A major logistical problem in the Oil and Gas industry is scheduling helicopters to transport its employees to offshore drilling platforms. MemComputing delivers a solution that addresses the problem at scale and provides significant cost savings.
The Oil and Gas industry strives to optimize its production, reduce capital and operating costs, and maintain environmentally friendly operations. Optimization tools are widely used across various divisions to achieve these goals, as they allow for better decision making and improved operational efficiencies. However, there is room for significant improvement as the scale of the mathematical equations behind many of these optimization problems are too complicated for classical computing techniques. Therefore, these companies break up the equations and rely on heuristics or simplifying algorithms, which results in an approximate or less than optimal solution. The result leads to unavoidable operational costs that can reach hundreds of millions of dollars annually per issue [1-5]. Oil and Gas companies canpositively affect the bottom line and improve their profit margins if they utilize MemComputing to address these optimization challenges.

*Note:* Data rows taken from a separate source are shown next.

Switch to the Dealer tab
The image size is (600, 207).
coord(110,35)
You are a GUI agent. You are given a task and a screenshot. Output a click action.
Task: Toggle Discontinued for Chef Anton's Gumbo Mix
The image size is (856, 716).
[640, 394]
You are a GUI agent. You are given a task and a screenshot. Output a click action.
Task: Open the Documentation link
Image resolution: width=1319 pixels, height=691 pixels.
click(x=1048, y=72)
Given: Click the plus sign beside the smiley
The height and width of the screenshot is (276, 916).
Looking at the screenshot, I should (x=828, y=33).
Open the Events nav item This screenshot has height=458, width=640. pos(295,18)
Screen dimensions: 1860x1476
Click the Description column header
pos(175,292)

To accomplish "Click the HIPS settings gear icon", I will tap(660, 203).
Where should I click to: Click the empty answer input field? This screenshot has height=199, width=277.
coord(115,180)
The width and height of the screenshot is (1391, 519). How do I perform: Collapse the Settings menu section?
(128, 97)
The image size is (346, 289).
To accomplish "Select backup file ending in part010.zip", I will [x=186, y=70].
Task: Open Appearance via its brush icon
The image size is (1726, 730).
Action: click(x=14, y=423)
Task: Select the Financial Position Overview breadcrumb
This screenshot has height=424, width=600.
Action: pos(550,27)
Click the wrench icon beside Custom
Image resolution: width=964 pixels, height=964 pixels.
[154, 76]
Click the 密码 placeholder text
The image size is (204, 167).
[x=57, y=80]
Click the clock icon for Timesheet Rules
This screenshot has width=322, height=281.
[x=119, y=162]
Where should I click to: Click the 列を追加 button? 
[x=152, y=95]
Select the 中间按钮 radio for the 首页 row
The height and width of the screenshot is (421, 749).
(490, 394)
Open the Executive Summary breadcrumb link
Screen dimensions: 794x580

In this work, we study the logistical problem of scheduling a fleet of helicopters for offshore deliveries to oil rigs and support vessels. This problem is often intractable due to the number of helicopters, their different capacities, the number of offshore locations, the cargo, personnel, and time expectations of the deliveries. Here we show that MemComputing provides a near-optimal solution in a matter of seconds where best in class solvers produce rough approximations in hours of computation. The resulting savings in time, fuel costs, reduced maintenance, etc., can deliver $10s to $100s of millions in savings annually depending on the helicopter fleet’s size.